En revanche, il n'est pas contestable que les problèmes d'approvisionnement suivis de la suspension des livraisons décidée précipitamment par la société Frans Bonhomme ont engendré des pertes d'exploitation pour la société Corse Négoce Plastique dont celle-ci justifie aux termes d'un tableau reproduit en page 47 de ses conclusions assorties des factures, bons de commande et confirmations de commandes produits en pièce n° 40 et faisant apparaître une facturation manquante HT de 925 144,73 euros. A cet égard, il convient de relever que l'ensemble des devis est antérieur à la rupture du contrat, quand bien même la livraison a pu être prévue pour une date postérieure à la rupture du contrat, et que les propositions commerciales qui prévoient des dates de livraison à compter du mois de mai 2019 n'ont pu en tout état de cause être honorées du fait de la suspension des livraisons, de sorte que ces devis doivent être pris en considération. Compte tenu d'une marge de 20 % mentionnée sur la propre facture de la société Frans Bonhomme du 31 mai 2019 émise en régularisation des commandes passées directement par le franchiseur avec le client Orange, la perte d'exploitation peut être fixée à 185 028,95 euros.

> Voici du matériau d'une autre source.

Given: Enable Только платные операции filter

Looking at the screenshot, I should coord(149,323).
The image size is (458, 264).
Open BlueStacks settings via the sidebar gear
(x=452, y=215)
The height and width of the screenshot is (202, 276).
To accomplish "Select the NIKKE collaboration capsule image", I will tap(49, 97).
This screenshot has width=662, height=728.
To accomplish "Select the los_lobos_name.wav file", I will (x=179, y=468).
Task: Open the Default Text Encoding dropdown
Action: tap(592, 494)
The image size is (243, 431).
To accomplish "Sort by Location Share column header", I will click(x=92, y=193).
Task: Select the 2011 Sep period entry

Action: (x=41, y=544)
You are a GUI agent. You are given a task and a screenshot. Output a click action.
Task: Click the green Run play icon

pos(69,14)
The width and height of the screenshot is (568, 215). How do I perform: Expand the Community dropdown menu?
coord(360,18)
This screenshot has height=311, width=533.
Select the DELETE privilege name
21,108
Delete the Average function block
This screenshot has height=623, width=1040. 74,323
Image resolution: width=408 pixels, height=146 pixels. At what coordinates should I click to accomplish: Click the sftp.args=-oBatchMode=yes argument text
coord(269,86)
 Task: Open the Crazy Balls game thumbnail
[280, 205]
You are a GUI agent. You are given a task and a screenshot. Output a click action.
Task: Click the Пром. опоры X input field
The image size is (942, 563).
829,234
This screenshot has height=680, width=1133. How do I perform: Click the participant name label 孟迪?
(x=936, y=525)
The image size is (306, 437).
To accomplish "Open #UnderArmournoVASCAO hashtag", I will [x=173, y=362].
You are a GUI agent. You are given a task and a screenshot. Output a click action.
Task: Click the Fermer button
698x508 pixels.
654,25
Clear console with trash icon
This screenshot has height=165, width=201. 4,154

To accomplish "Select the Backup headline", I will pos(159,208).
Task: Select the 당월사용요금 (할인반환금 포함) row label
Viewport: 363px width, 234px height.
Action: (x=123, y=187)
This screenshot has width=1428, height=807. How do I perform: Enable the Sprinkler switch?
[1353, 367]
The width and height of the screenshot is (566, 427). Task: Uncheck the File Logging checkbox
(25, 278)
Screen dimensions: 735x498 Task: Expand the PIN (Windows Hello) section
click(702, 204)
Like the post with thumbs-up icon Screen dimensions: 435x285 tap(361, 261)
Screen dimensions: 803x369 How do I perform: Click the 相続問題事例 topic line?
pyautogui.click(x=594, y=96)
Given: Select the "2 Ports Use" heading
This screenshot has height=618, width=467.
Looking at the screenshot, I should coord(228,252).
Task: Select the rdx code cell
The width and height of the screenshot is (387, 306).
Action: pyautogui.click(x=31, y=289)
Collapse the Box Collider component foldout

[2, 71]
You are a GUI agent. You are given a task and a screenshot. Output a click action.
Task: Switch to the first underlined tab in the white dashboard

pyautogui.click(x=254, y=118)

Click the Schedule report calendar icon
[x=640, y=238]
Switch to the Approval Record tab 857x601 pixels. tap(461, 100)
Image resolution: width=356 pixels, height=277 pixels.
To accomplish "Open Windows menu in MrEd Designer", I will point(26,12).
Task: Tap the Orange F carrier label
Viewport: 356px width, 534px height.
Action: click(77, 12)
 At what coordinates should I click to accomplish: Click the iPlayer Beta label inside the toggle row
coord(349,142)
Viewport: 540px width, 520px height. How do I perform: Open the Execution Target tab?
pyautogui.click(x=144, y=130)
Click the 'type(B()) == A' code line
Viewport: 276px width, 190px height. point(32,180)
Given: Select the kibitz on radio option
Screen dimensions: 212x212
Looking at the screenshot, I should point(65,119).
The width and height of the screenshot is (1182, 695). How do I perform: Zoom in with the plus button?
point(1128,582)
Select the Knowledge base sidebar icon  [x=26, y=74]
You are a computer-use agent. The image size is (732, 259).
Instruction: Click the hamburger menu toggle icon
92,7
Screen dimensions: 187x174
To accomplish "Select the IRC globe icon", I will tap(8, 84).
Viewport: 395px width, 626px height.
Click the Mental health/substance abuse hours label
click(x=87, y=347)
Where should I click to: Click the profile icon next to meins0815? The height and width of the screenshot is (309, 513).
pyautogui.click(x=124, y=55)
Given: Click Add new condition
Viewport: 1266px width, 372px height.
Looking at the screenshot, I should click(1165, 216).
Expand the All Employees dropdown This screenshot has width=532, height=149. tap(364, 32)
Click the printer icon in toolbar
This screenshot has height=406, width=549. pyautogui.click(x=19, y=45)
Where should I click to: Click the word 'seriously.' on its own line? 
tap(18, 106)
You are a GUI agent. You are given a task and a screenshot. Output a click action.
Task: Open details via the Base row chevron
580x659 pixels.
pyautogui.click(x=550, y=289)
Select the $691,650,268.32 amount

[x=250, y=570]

Par infirmation du jugement entrepris, il convient de faire droit à la demande des appelantes au titre de l'indemnisation des pertes d'exploitation à concurrence de la somme de 185 028,95 euros.

Sur les autres demandes :

La société Frans Bonhomme, qui succombe, supportera la charge des dépens de première instance et d'appel et sera condamnée à verser à la SELARL Etude Balincourt, es-qualités, la somme de 5 000 euros en application de l'article 700 du code de procédure civile.

PAR CES MOTIFS

Infirme le jugement du 29 avril 2022 du tribunal de commerce de Tours en ce qu'il a débouté la SELARL Etude Balincourt, es-qualités de liquidateur judiciaire de la SAS Corse Négoce Plastique, de sa demande indemnitaire d'un montant de 185.028,95 euros et a condamné celle-ci aux dépens ; le confirme pour le surplus,

Statuant des chefs infirmés et y ajoutant,

Condamne la société Frans Bonhomme à payer à la SELARL Etude Balincourt, es-qualités de liquidateur judiciaire de la SAS Corse Négoce Plastique, la somme de 185.028,95 euros au titre des pertes d'exploitation,

Condamne la société Frans Bonhomme aux dépens de première instance et d'appel,

Condamne la société Frans Bonhomme à verser à la SELARL Etude Balincourt, es-qualités de liquidateur judiciaire de la SAS Corse Négoce Plastique, la somme de 5000 euros en application de l'article 700 du code de procédure civile.